Reich: It’s hard to say. The Republican Party is split between its corporate and Wall Street wing, and its Steve Bannon/nationalist/Trump wing. For the time being, those two wings have come together around getting tax cuts for the corporate, Wall Street wing. What will the Bannon/nationalist/Trump wing want in return? Will they be satisfied with Trump’s tweets and nationalist tantrums? I don’t know.
What role are corporations playing in tax reform efforts, both visible and not visible, to the public?
Reich: Well, most of it’s invisible. Right now, there are lobbyists swarming over Capitol Hill, trying to get the largest tax breaks they possibly can for their companies and industries. You have large business groups like the Chamber of Commerce, Business Roundtable and others who are trying to keep the direction of the bill going in very large tax breaks for corporations, overall.

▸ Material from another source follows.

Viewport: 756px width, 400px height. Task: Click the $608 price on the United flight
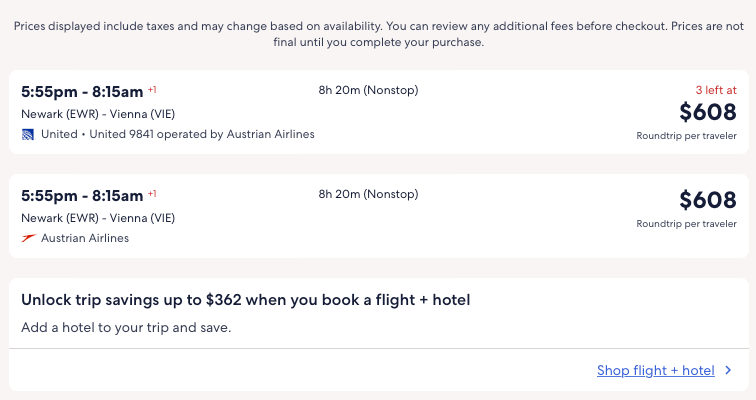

What the public sees and hears is just the talking points that Republican leaders have put out there in order to mollify the public, and to disguise what’s really going on. All of this rhetoric about a middle-class tax cut is just an absurd lie when you look at the numbers. I mean, the longer this goes on, the more likely it is that most Americans will discover the truth — which is why the Republican leadership wants to move quickly, and get this done before Christmas.
On Monday, Trump tweeted a request that the repeal of the Obamacare health insurance mandate be included in the tax reform proposal. How would that impact Americans, and how do you think it affects the prospect of the bill’s passage?
Reich: The removal of the health mandate would cause four million Americans to lose coverage in the first year, 13 million by 2027, according to the nonpartisan Congressional Budget Office. I don’t see how Senators Susan Collins, Lisa Murkowski and John McCain — who voted against repeal of the Affordable Care Act — could possibly vote for the tax bill with this poison pill inside it.
Yesterday, Trump economic adviser Gary Cohn received a tepid response after asking CEOs at a Wall Street Journal conference whether the tax reform bill would cause them to spend more on growth. Does that surprise you?
Reich: It doesn’t surprise me, because American corporations are flush with cash. If they wanted to invest more in growth, they could have done so already. They’re using their profits to buy back their shares of stock, and pad executive pay. That’s what they’ll do with even more profits that come their way because of the tax cut.